I remember him going into the room with a malicious way, challenging (chewing gum) and I noticed him a little mistrustful. I told him he could get comfortable and that I was available to talk with him about what he wanted to

P. told me he had a band (they were more than three) and he was the boss. They fought and beat their "colleagues" because they had no money and they were foolish (“sissy”) . His band was always with enough money (about R$ 200 reais –Brazilian currency- in the pocket) and were stronger. Because of this behavior he had been suspended a few times, and he was segregated by everyone at school.

He lived with his maternal grandparents since his mother left him to their care, and she was in her second marriage, where she had two more children (of 6 and 2 years old).

My position was to try to understand and accept him in all his complexity, in what he was expressing in our encounter. What it really mattered was that there was a person who was there looking for something.

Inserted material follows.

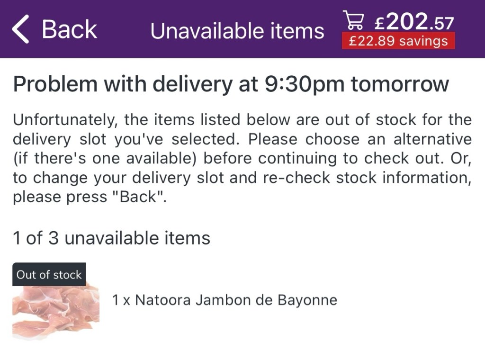Click the Unavailable items page title
This screenshot has width=485, height=352.
(237, 31)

During our encounter, I realized that as I was looking to be more present in his "inner self", more close and confident we were with each other. As we were in a library, P. looked at the details, then I offered him the chance to visit the space. Then he took a piece of paper and he wanted to draw (with silences and conjectures), mixing with our experiential conversations provided by his drawings; he drew a car (passion of his younger brother). Then he rose from the table and glanced through some books. He said he liked reading the Adventures of Narizinho and that he had the entire collection (we explored the senses). Our encounter lasted 40 minutes that day, and P. asked me if he could come back the following week (feedback).

The following week, P. walks through the door saying, "Hey man, I arrived, may I come in?". That day we mainly talked about his grandparents (whom he lives with). He said that he loved them, and that he always helped his grandmother with the household chores (sweeping the house, mopping the floors, washing dishes, etc.) which leaves her very happy. Our encounter lasted 20 minutes that day.

An enriching service, two encounters, that showed me the mobilizing potential of the Guard and its purposes (of welcoming, understanding, experimentation, freedom, [ .... ] ). In the beginning a child showing his aggressiveness and "manliness" and who during the assistance was mobilizing and experiencing its warmness. I witnessed how the movement of the actualizing tendency can work quickly. Providing an enabling environment, trust, unconditionality and empathy, we were allowed to talk in a significant experiential level. This "ideal" environment allowed P. to be what he is, not what he should, and then to live, even for a few moments, with his truths in freedom, which would facilitate new experiential possibilities.

FINAL CONSIDERATIONS

We can not deny the new reality, the fluid dimension of life that is presented in the new contemporary scene, where several experiential splits have implicated and "transformed" subjectivity and the way of being of people, in a relational root which builds a dynamic of society and it is built by it.

In this context, it is also important to "transform" the Psychology (and Science) to truly (co)respond to the social demand - mainly in promoting health and emerging conflicts. Overcoming the concept of Clinical Psychology beyond the office, redefining - theory and practice- the psychological help is, perhaps, the most pressing challenge of this era.

Therefore, thinking about the practice of the service in the Psychological Guard as a possibility of intervention with great potential for mobilizing health promotion in contemporary society becomes an ethical attitude compared to paradigms in which Health, Psychology and Contemporaneity have gathered. We believe that the Person-Centered Approach provides sufficient resources for Psychological Guard proposals. In addition, the PCA as ethical stance of humanism (AMATUZZI, 2010) provides significant and powerful contributions to contemporaneity. We are also aware of the need to further explore this fertile ground of the Guard (Plantão), which can be useful in disasters when the reception of the urgency can be a milestone in the life of a person or a community. Therefore, this article invites to move forward with the seeds planted here.